# Pineapple Wine Brewlog



## Northerngal (Dec 5, 2016)

Started Nov11

Recipe: 

Sugar, approx 8lbs
5pineapples; 8lbs sliced into chunks
4cans of 1lb pineapple chunks in juice
Yeast lalvin D47
Pineapple/Apple/Grape juice to top up to 3gal
Yeast nutrients 

OG 1090 

Primary for 7days, nutrient added initially and at 1060 

Moved to secondary at 1010


----------



## Bodenski (Dec 5, 2016)

How many gallons are you making here? Is it a single gallon?


----------



## Northerngal (Dec 5, 2016)

3 gal batch. No water added; all juices. I'll be adding a few more pineapples into secondary; probably this week.


----------



## Northerngal (Jan 8, 2017)

I've chopped up more pineapples and am currently going through the freeze/thaw process. 5.2lbs of amazing, juicy delicious pineapple and the zest of 6 oranges. When I rack the wwine over it I will take a gravity reading.


----------



## bkisel (Jan 8, 2017)

I'd love to try a pineapple wine one of these days... I like your recipe but *for me* the OG is a bit to high.

I've got to learn how to do small batches when doing a new country/fruit wine. So far I've just jumped in doing 6 gallons. Afraid one day I'll dump 30 bottles worth because I don't like the end product.


----------



## Northerngal (Jan 8, 2017)

bkisel said:


> I'd love to try a pineapple wine one of these days... I like your recipe but *for me* the OG is a bit to high.



Luckily, SG is easy to adjust by using less sugar. You can scale any recipe down to 1 gal by dividing the ingredients according to how many gals it makes. For example, as I've made a 3gal, divide all of my ingredients listed by 3. Or 5, or 6 etc.


----------



## Northerngal (Jan 8, 2017)

SG and taste test: 

Pretty hot. I added a small amount of acid and sugar and it improved greatly. I've reduced 48oz to 14oz of pineapple juice on the stove to concentrate flavours and then will be treating that and the thawed pineapple chunks and orange peel with pectic enzyme for 12-24hrs before racking the wine on top of it. Clarity is decent for a young wine and I anticipate it getting better with time.

▸ **RECORD EXTRACTS**:
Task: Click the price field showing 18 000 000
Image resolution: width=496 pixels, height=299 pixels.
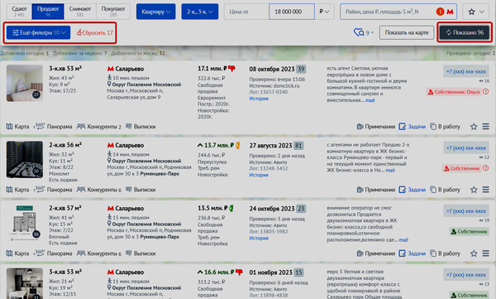Action: 292,12
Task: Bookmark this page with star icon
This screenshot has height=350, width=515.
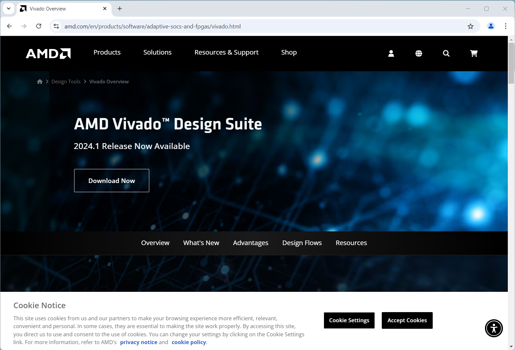Action: [x=470, y=26]
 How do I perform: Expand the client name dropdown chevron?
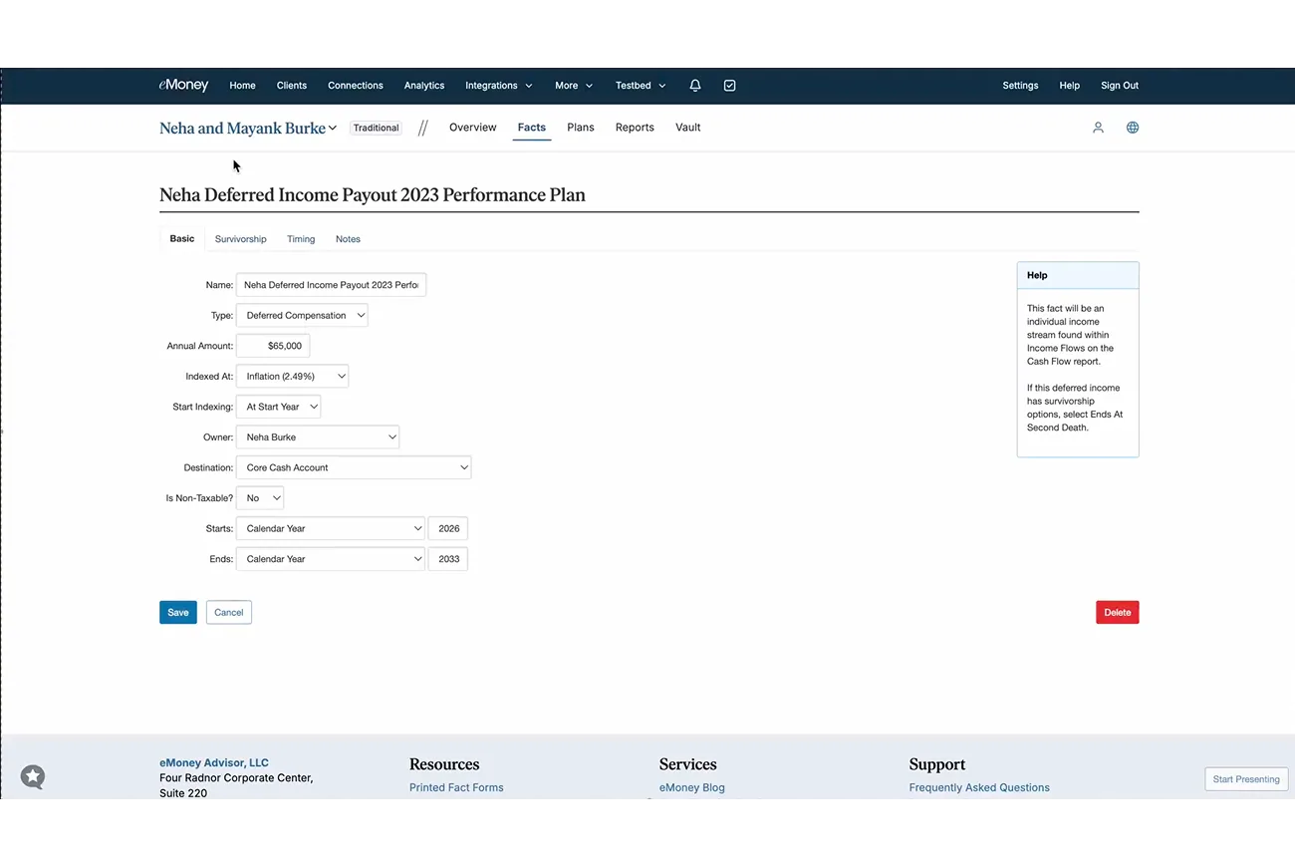pyautogui.click(x=333, y=128)
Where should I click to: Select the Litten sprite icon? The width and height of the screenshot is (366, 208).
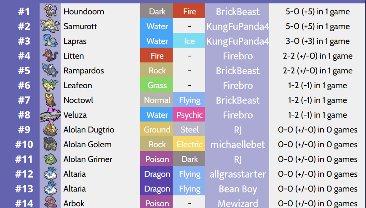click(50, 56)
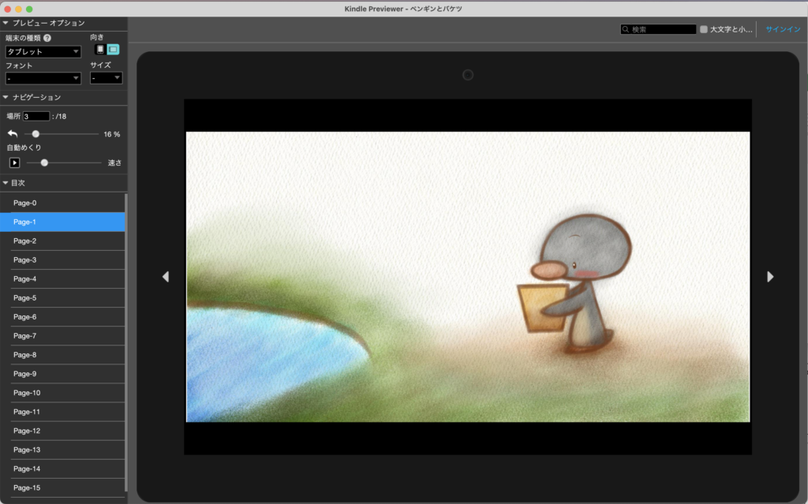Click the back arrow in navigation
808x504 pixels.
pos(13,134)
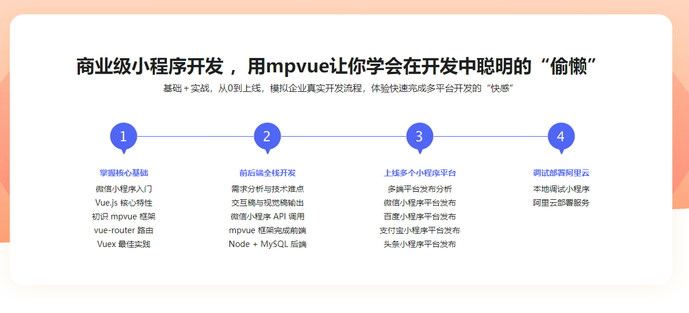Select the 掌握核心基础 heading
The width and height of the screenshot is (689, 313).
(x=124, y=173)
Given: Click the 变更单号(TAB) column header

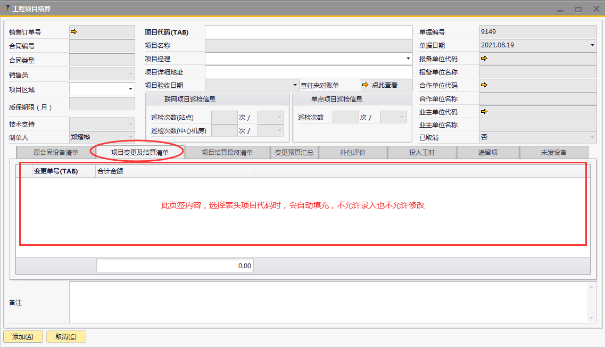Looking at the screenshot, I should tap(56, 171).
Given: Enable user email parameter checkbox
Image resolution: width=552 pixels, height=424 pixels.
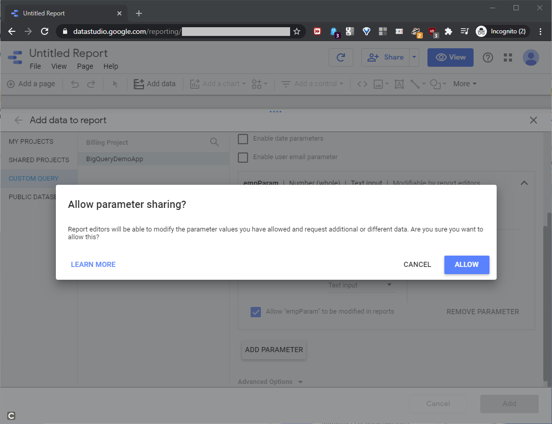Looking at the screenshot, I should tap(243, 157).
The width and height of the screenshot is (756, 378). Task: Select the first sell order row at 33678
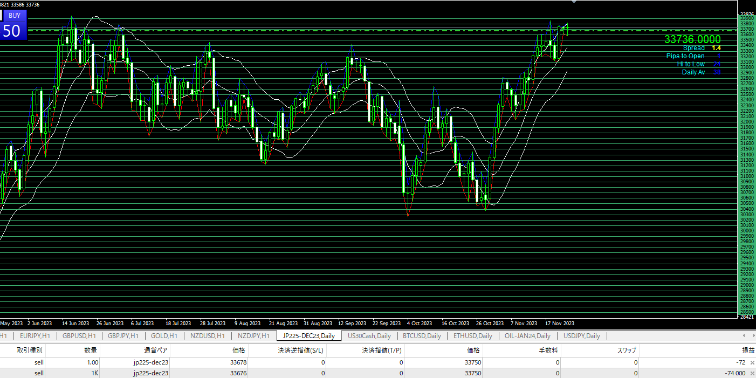[216, 362]
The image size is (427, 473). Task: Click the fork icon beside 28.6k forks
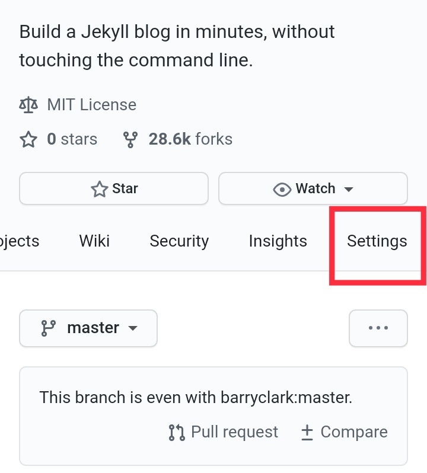(131, 140)
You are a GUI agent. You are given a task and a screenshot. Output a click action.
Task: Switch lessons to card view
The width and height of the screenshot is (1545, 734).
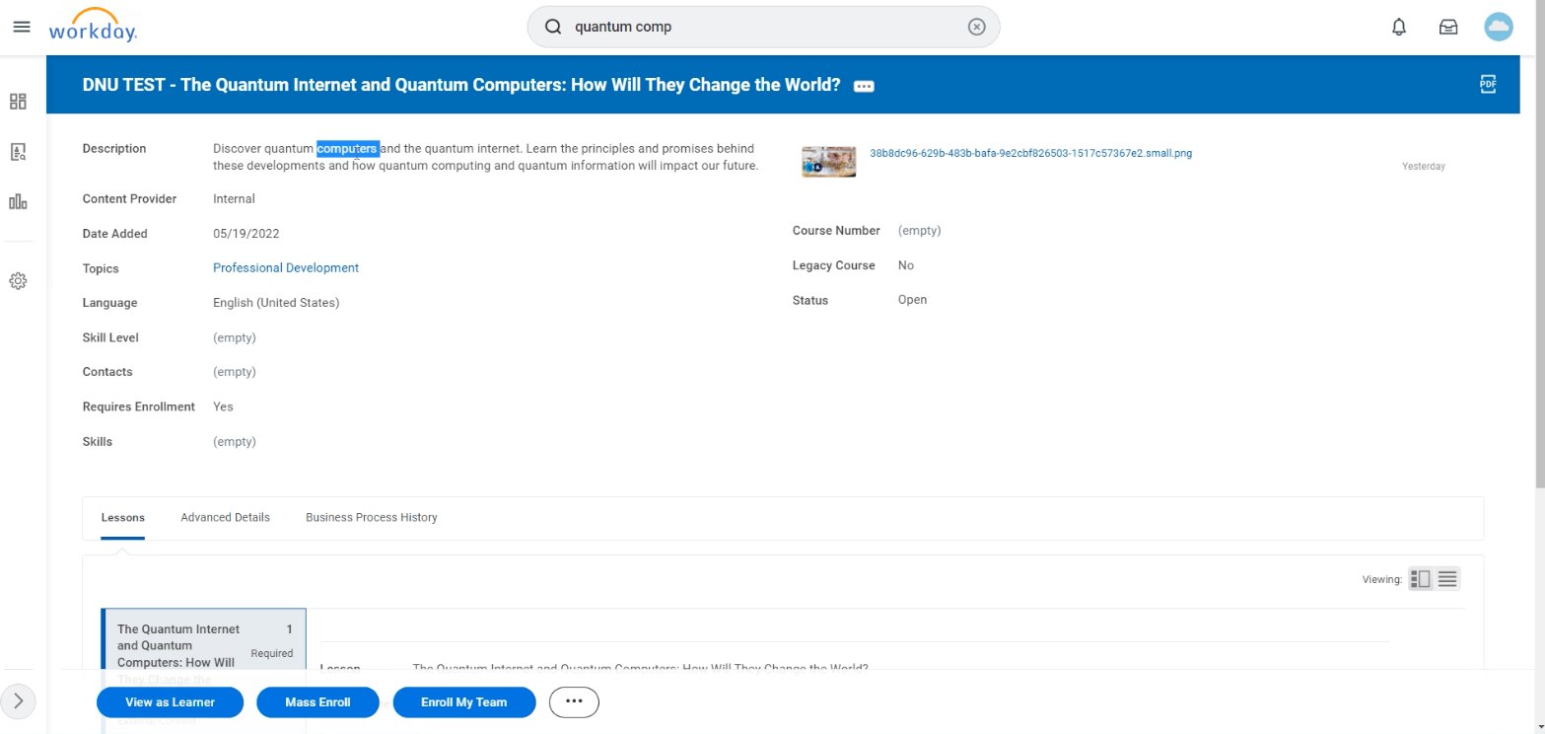tap(1420, 579)
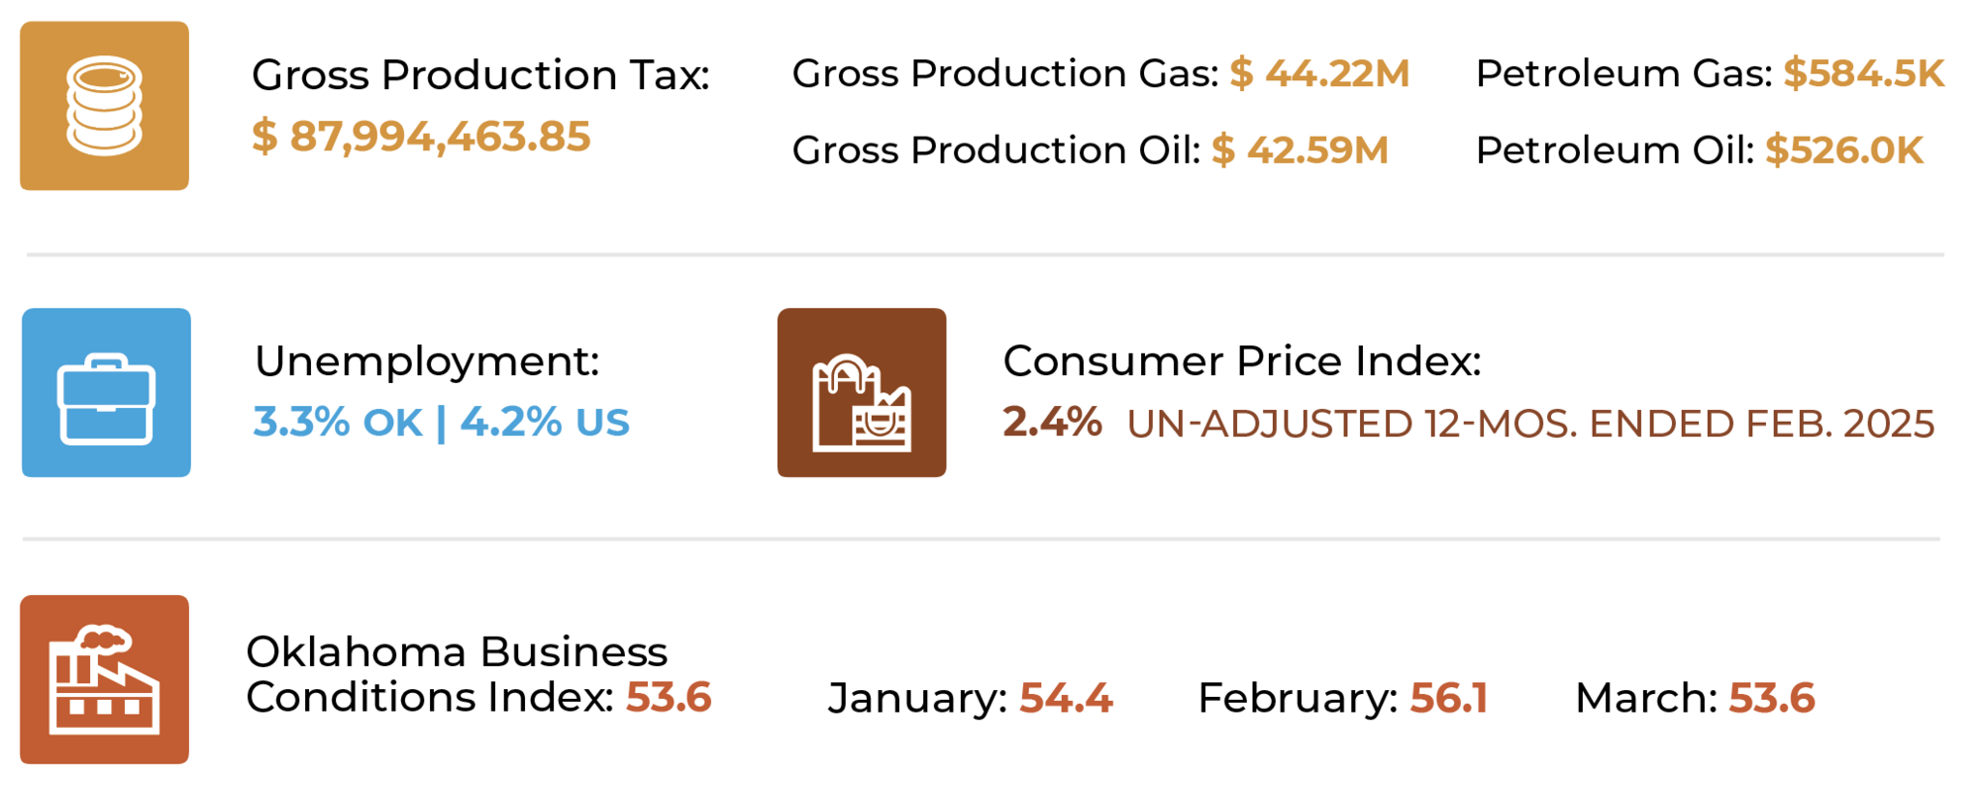Select the $87,994,463.85 tax total

click(421, 137)
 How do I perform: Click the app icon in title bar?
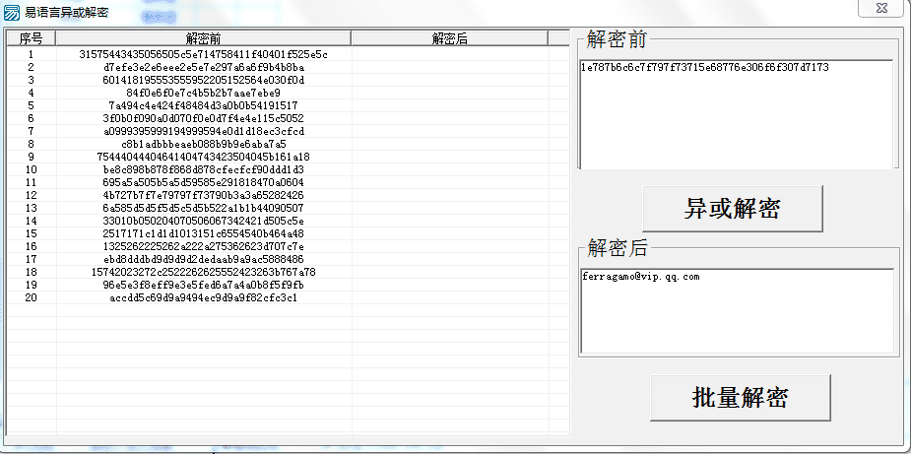click(x=13, y=12)
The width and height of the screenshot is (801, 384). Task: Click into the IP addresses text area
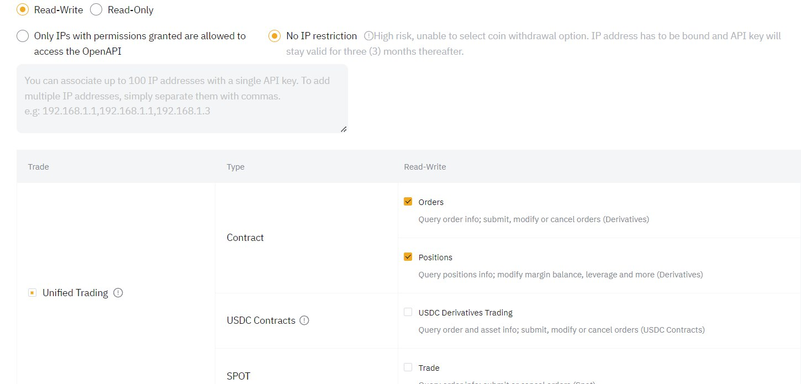coord(182,98)
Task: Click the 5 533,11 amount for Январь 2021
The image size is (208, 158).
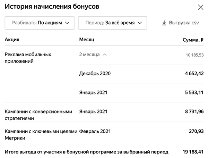Action: coord(192,92)
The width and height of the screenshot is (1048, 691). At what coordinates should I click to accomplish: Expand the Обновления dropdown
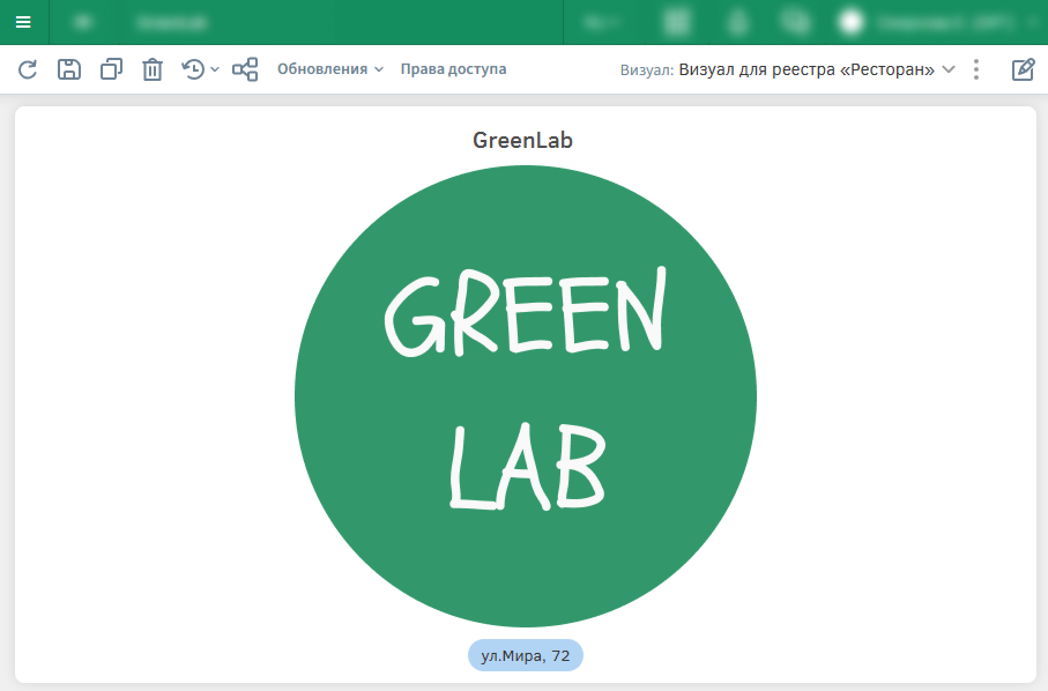point(330,69)
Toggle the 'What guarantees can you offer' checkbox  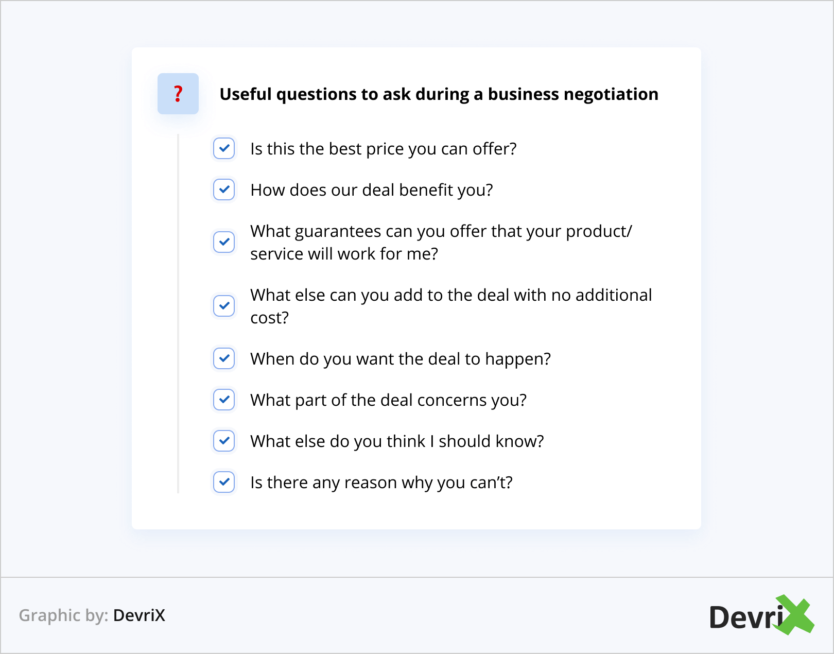tap(224, 242)
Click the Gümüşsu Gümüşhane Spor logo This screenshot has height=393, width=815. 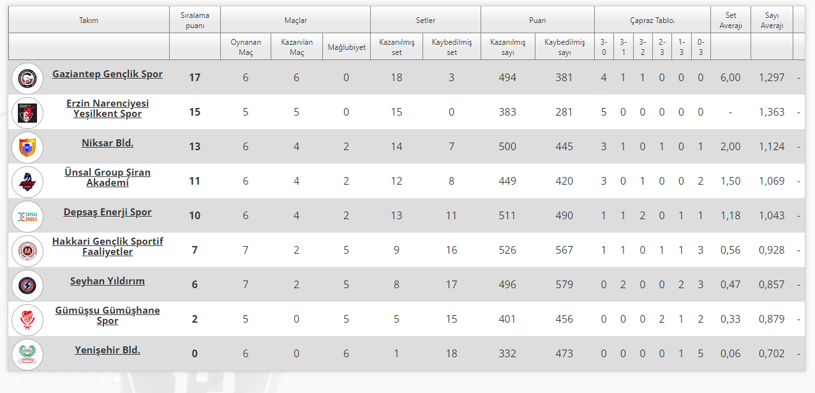pyautogui.click(x=27, y=320)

▸ **WHAT THE TASK REQUIRES**: Can you retype the part of the pineapple wine brewlog above starting at "Luckily, SG is" and ending at "5, or 6 etc."?

▸ **OUTPUT OF THE TASK**:
Luckily, SG is easy to adjust by using less sugar. You can scale any recipe down to 1 gal by dividing the ingredients according to how many gals it makes. For example, as I've made a 3gal, divide all of my ingredients listed by 3. Or 5, or 6 etc.